From the line with "Task: Jump to FR-Konto via arrow icon" to the end of the data below, restate each line word for word, both ends included, without the pictures.

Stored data
--- START ---
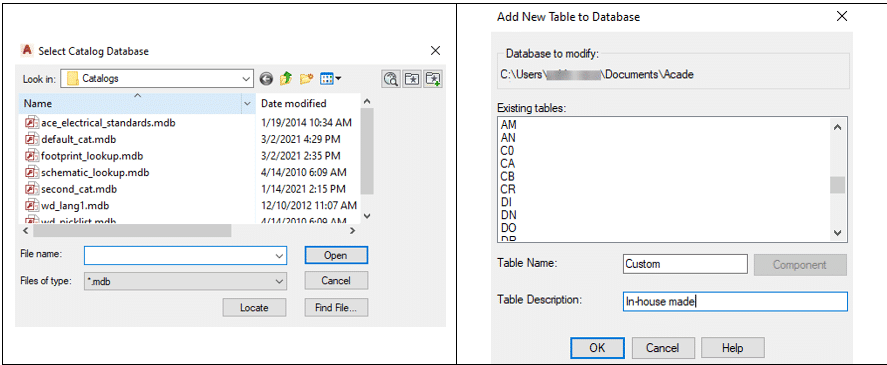Open the File name dropdown arrow
This screenshot has width=887, height=365.
click(279, 256)
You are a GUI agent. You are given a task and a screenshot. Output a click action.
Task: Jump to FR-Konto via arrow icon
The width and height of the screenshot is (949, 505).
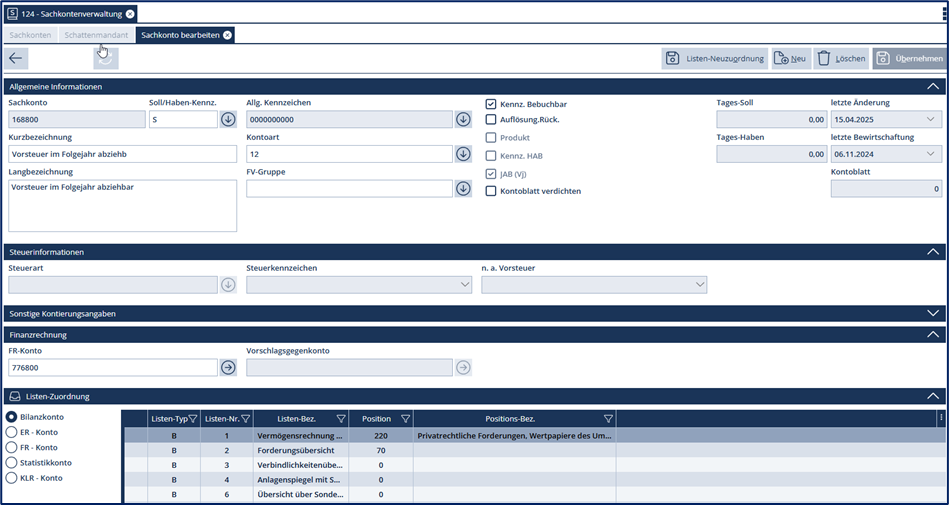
--- END ---
Output for this exercise:
Task: Jump to FR-Konto via arrow icon
The width and height of the screenshot is (949, 505).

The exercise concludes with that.